What the task requires
Copy exactly the stretch of lines from the one holding "At what coordinates" through the last line of the data below, inclusive. Leave out pictures.

--- Exercise data Enclosed Below ---

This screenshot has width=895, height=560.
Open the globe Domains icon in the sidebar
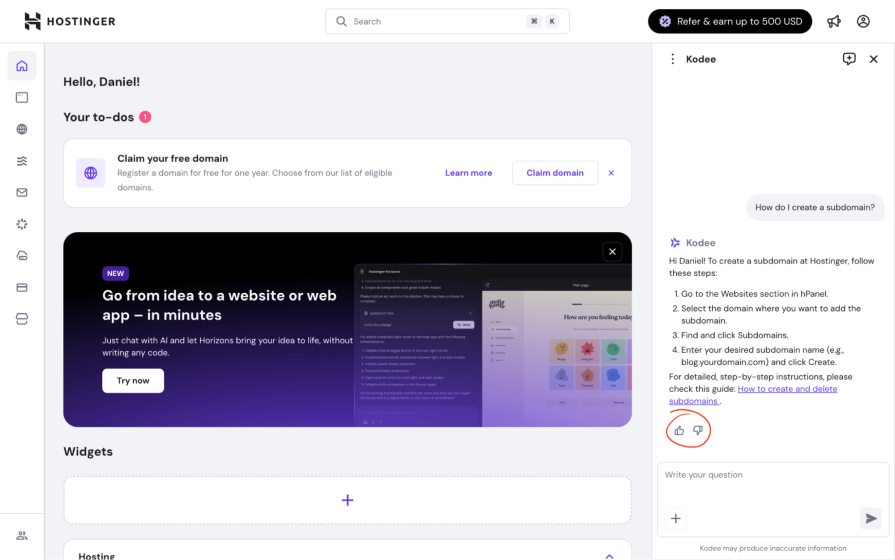(22, 129)
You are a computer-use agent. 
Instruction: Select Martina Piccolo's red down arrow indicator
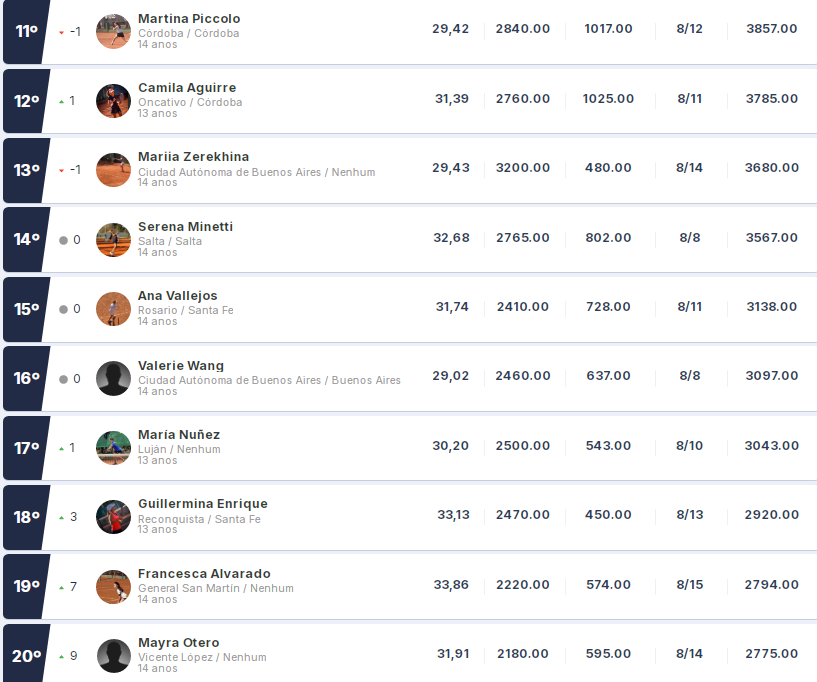61,32
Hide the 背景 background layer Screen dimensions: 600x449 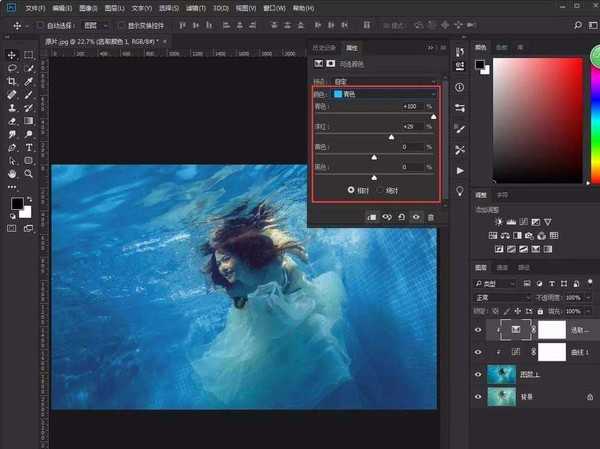(x=479, y=397)
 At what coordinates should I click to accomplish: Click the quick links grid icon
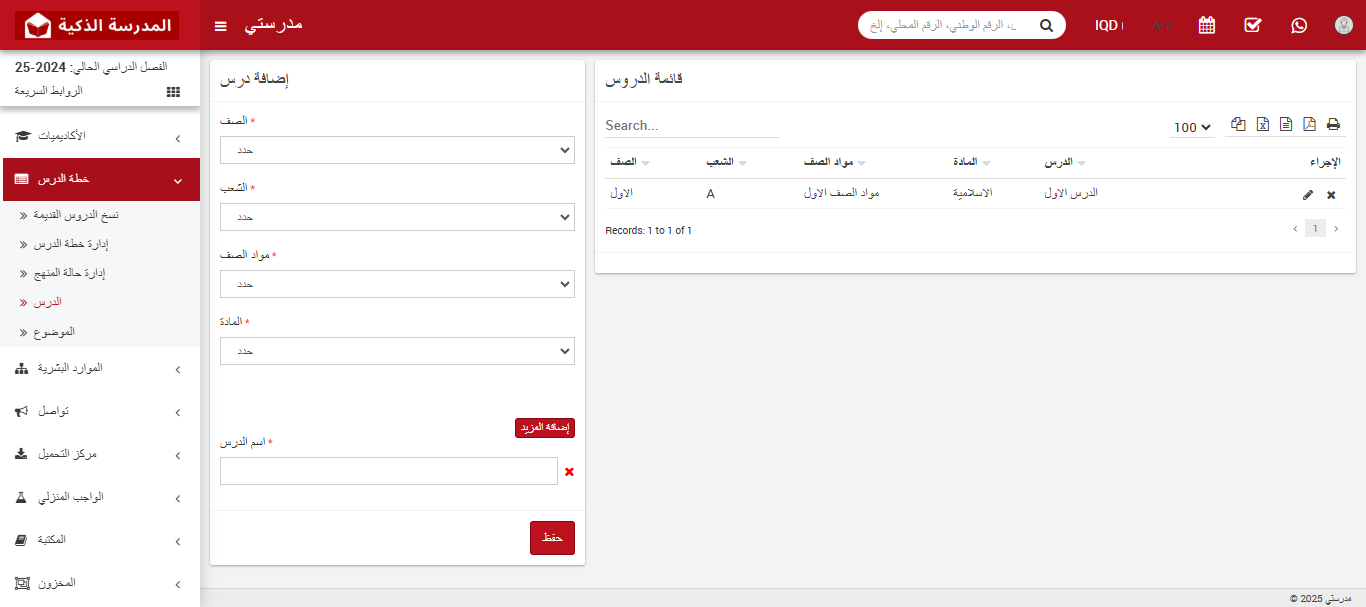(172, 91)
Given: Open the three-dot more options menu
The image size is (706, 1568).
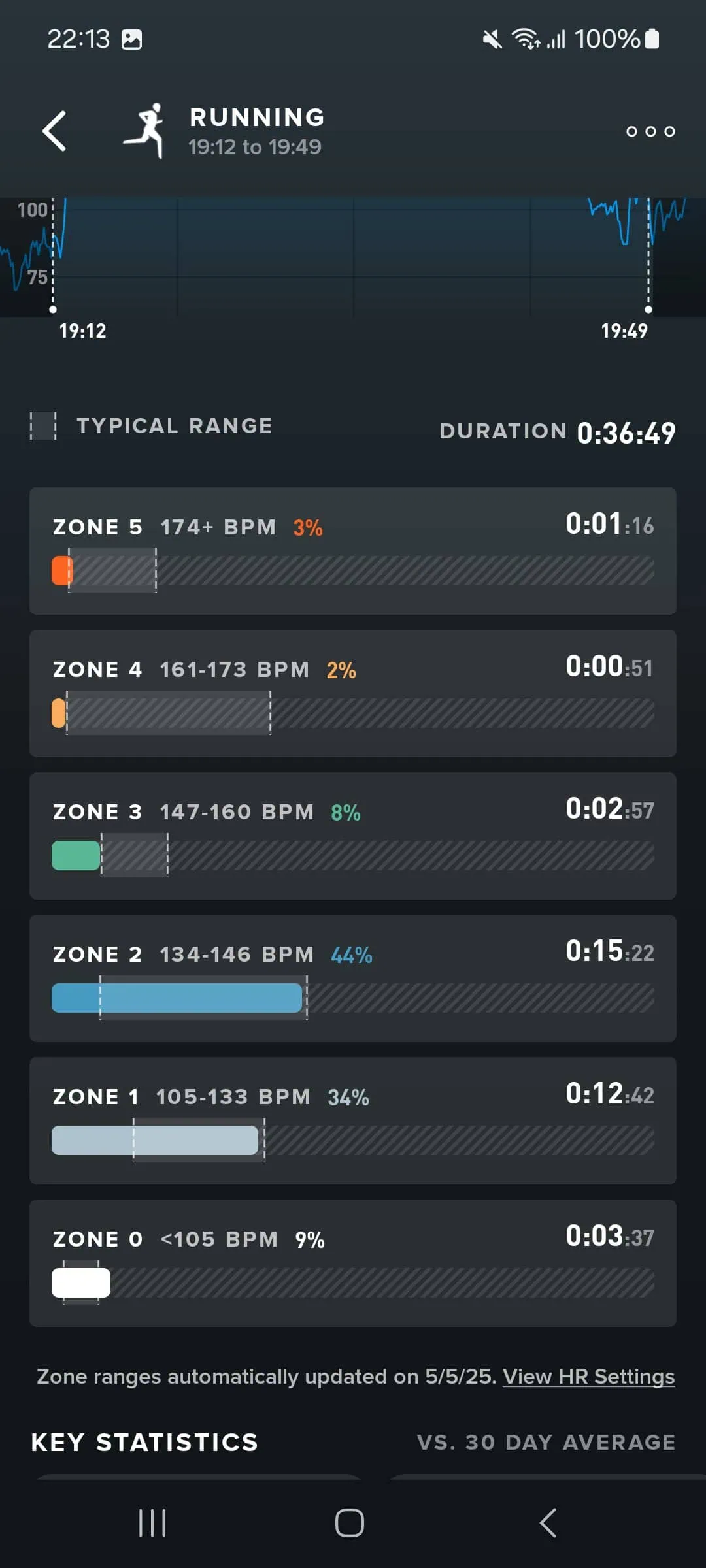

--- End of Enclosed Exercise data ---

Solution to the problem
 At what coordinates should I click to accomplish: Click the quick links grid icon
(172, 91)
Given: Open the three-dot more options menu
The image size is (706, 1568).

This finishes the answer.